Amazon Studios/STX Entertainment

The business of marijuana is changing rapidly. While not too long ago, cannabis was illegal in all forms in the United States, acceptance of the drug is growing rapidly. Medical marijuana is now legal in 30 states; with eight of those states, plus Washington, D.C., taking that a step further with legal recreational marijuana. So as weed emerges from the criminal underworld and segues into a legitimate business, some weird stuff is expected to happen, which is exactly what the movie Gringo deals with. But is Gringo based on a true story?

The movie is not inspired by reality, despite how it may seem. The film's plot centers around a businessman named Harold Soyinka, played by David Oyelowo, who works for a company that has just developed a new highly effective pill form of medical marijuana. Harold is sent to Mexico to deliver the medication's formula to the lab where it's to be produced, but ends up being kidnapped by a drug cartel who loathe Harold's company because of previous dealings with them that went south. The story is wild, for sure, but it also seems somewhat plausible given what we know about the audacity of Mexican drug cartels, the cutthroat nature of the American pharmaceutical industry, and the constant progress being made in the field of medical marijuana. However, when it comes to the events seen in Gringo, they're all pure fiction.

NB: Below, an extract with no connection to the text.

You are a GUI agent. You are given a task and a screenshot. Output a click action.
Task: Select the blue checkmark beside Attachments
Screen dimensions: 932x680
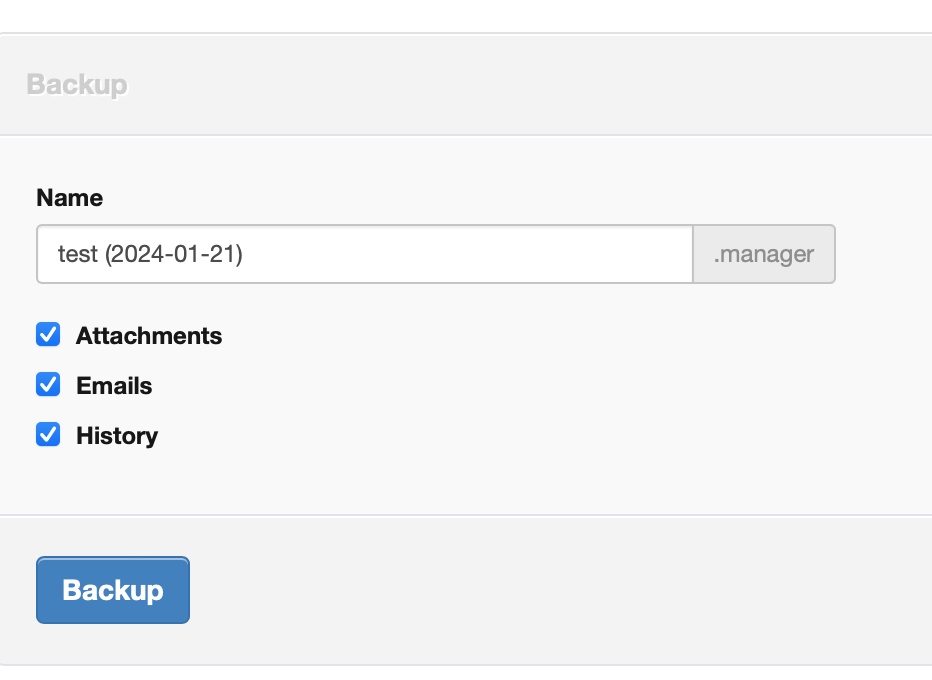pos(48,335)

In fact, the story on screen isn't even the same as what was originally written by screenwriters Anthony Tambakis and Matthew Stone. The main character, Harold, was conceived as a white American, and it wasn't until actor David Oyelowo met with director Nash Edgerton that the pair settled on turning him into a Nigerian immigrant. "I read the script, loved it, met with Nash Edgerton and managed to persuade him that I would be right for this," Oyelowo said in an interview with Parade's Walter Scott. "As we continued to play with it, I landed on the idea of playing him as a Nigerian immigrant, which just opened up so much of the story for us and really enabled us to go in all sorts of unexpected directions."

Although the film isn't based on an actual drug-related scandal/adventure, there have been plenty of movies made that are just that, so take a look below at some similarly-themed films whose plots really were ripped from the headlines.

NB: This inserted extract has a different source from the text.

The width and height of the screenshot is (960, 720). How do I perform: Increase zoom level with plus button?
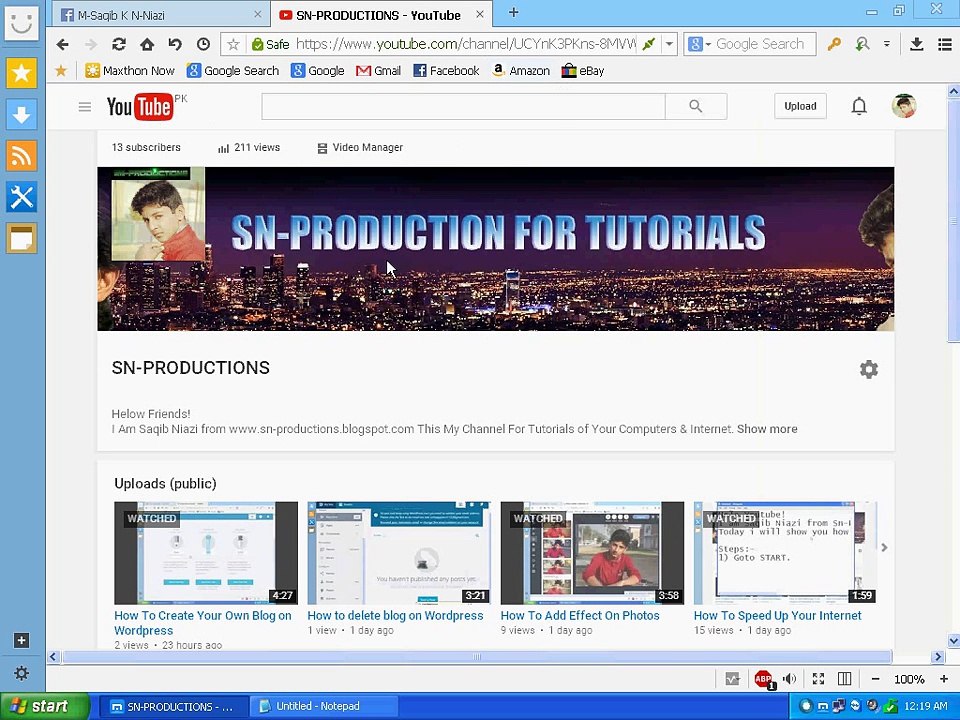coord(943,679)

This biopic depicts the rise and fall of drug kingpin George Jung, who played a major role in American cocaine distribution in the 1970s and '80s.


'American Made'

Released just last year, this comedy-action film tells the true story of pilot/drug runner for Pablo Escobar/DEA informant/rumored CIA drug runner Barry Seal.


'Alpha Dog'

Though all the names were changed for the film, this is a dramatization of the kidnapping and murder of 15-year-old Nicholas Markowitz by 20-year-old drug dealer Jesse James Hollywood.


'Pain & Gain'

A trio of bodybuilders, all of whom have had their issues with drugs, plot a kidnapping. Things don't go according to plan.


'American Gangster'

A powerhouse performance from Denzel Washington anchors this biopic of gangster Frank Lucas, who smuggled heroin into the U.S. from Vietnam in the caskets of dead American soldiers.



One of the most classic mafia movies of all-time, this Martin Scorsese film tells the story of mobster turned FBI informant Henry Hill. Cocaine plays a lead role.


'City Of God'

This Brazilian film is based on the novel of the same name by Paulo Lins, but its story was inspired by actual events involving the rise of the drug trade in Rio.


'Fear And Loathing In Las Vegas'

Less filled with serious crime than the other entries on this list, this portrayal of journalist Hunter S. Thompson's drug-fueled trip across Nevada is nevertheless just as outrageous as the previously mentioned films.

Gringo may not be based on a true story, but its wild depiction of drugs, crime, and colorful characters fits in perfectly with similar movies that are.